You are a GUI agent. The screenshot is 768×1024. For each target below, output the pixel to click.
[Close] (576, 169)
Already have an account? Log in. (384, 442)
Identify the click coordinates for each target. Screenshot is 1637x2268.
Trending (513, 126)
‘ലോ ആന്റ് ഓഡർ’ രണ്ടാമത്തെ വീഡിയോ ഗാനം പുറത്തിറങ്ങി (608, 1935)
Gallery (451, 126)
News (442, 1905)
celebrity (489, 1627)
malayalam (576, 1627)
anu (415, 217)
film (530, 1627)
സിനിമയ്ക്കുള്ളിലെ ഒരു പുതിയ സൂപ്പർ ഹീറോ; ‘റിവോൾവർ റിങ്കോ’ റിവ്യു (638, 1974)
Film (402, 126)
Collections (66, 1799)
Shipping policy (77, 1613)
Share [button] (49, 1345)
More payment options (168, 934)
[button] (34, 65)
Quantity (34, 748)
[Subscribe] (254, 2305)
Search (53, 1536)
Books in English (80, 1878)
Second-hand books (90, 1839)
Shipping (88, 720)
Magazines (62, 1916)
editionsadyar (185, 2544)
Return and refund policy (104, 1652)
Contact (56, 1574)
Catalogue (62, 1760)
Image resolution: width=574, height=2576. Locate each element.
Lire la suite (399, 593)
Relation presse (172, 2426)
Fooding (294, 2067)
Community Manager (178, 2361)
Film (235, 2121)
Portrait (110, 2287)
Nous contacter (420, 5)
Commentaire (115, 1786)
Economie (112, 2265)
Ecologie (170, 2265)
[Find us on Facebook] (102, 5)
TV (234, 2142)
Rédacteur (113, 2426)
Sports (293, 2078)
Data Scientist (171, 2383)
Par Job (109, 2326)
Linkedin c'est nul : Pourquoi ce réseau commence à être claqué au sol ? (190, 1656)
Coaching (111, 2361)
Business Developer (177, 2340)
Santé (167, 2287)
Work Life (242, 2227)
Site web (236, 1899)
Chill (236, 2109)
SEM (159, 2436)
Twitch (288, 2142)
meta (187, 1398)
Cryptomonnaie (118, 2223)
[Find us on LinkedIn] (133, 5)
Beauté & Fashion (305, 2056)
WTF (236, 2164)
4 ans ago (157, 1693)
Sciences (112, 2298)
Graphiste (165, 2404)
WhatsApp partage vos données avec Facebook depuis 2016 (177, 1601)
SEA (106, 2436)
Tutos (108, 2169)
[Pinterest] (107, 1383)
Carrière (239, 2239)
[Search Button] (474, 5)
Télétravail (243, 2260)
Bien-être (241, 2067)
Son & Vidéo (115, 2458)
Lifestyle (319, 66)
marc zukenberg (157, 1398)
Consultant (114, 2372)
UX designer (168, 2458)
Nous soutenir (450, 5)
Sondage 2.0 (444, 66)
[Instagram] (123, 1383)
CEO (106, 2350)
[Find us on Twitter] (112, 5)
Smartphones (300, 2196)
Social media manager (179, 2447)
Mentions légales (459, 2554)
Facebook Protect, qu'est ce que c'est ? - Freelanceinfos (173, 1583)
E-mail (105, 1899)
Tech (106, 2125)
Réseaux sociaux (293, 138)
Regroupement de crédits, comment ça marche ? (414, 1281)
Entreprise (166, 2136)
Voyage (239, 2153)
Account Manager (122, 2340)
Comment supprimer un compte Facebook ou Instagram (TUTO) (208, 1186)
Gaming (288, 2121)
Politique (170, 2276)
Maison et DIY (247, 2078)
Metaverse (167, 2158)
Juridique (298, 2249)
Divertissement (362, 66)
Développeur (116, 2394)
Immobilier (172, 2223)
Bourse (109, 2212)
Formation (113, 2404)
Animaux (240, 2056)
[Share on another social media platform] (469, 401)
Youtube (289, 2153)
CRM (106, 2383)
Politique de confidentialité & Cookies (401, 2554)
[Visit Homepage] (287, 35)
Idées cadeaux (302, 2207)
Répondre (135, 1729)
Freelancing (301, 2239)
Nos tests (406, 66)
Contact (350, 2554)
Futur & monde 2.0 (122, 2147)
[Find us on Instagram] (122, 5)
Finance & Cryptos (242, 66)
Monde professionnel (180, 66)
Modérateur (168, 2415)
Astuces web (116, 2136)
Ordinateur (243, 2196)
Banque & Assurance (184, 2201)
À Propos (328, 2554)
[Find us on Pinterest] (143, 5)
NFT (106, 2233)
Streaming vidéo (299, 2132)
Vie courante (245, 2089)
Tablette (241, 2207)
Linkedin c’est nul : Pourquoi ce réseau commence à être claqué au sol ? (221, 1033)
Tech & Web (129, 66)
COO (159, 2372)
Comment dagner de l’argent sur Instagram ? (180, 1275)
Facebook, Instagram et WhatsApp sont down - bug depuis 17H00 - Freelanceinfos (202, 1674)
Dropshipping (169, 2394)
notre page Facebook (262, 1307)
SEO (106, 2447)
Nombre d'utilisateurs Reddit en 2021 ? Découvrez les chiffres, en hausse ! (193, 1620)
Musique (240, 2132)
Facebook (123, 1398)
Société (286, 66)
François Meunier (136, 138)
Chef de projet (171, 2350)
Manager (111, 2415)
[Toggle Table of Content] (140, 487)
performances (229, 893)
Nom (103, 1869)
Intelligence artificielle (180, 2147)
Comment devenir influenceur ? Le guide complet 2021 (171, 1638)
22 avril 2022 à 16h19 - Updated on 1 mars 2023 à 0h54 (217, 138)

====

TASK DESCRIPTION: Of the lines above, retype only those from the line containing "Cryptomonnaie (118, 2223)" through the line containing "Regroupement de crédits, comment", including both, exactly.

YOUR RESPONSE:
Cryptomonnaie (118, 2223)
[Find us on LinkedIn] (133, 5)
Beauté & Fashion (305, 2056)
WTF (236, 2164)
4 ans ago (157, 1693)
Sciences (112, 2298)
Graphiste (165, 2404)
WhatsApp partage vos données avec Facebook depuis 2016 (177, 1601)
SEA (106, 2436)
Tutos (108, 2169)
[Pinterest] (107, 1383)
Carrière (239, 2239)
[Search Button] (474, 5)
Télétravail (243, 2260)
Bien-être (241, 2067)
Son & Vidéo (115, 2458)
Lifestyle (319, 66)
marc zukenberg (157, 1398)
Consultant (114, 2372)
UX designer (168, 2458)
Nous soutenir (450, 5)
Sondage 2.0 (444, 66)
[Instagram] (123, 1383)
CEO (106, 2350)
[Find us on Twitter] (112, 5)
Smartphones (300, 2196)
Social media manager (179, 2447)
Mentions légales (459, 2554)
Facebook Protect, qu'est ce que c'est ? - Freelanceinfos (173, 1583)
E-mail (105, 1899)
Tech (106, 2125)
Réseaux sociaux (293, 138)
Regroupement de crédits, comment ça marche ? (414, 1281)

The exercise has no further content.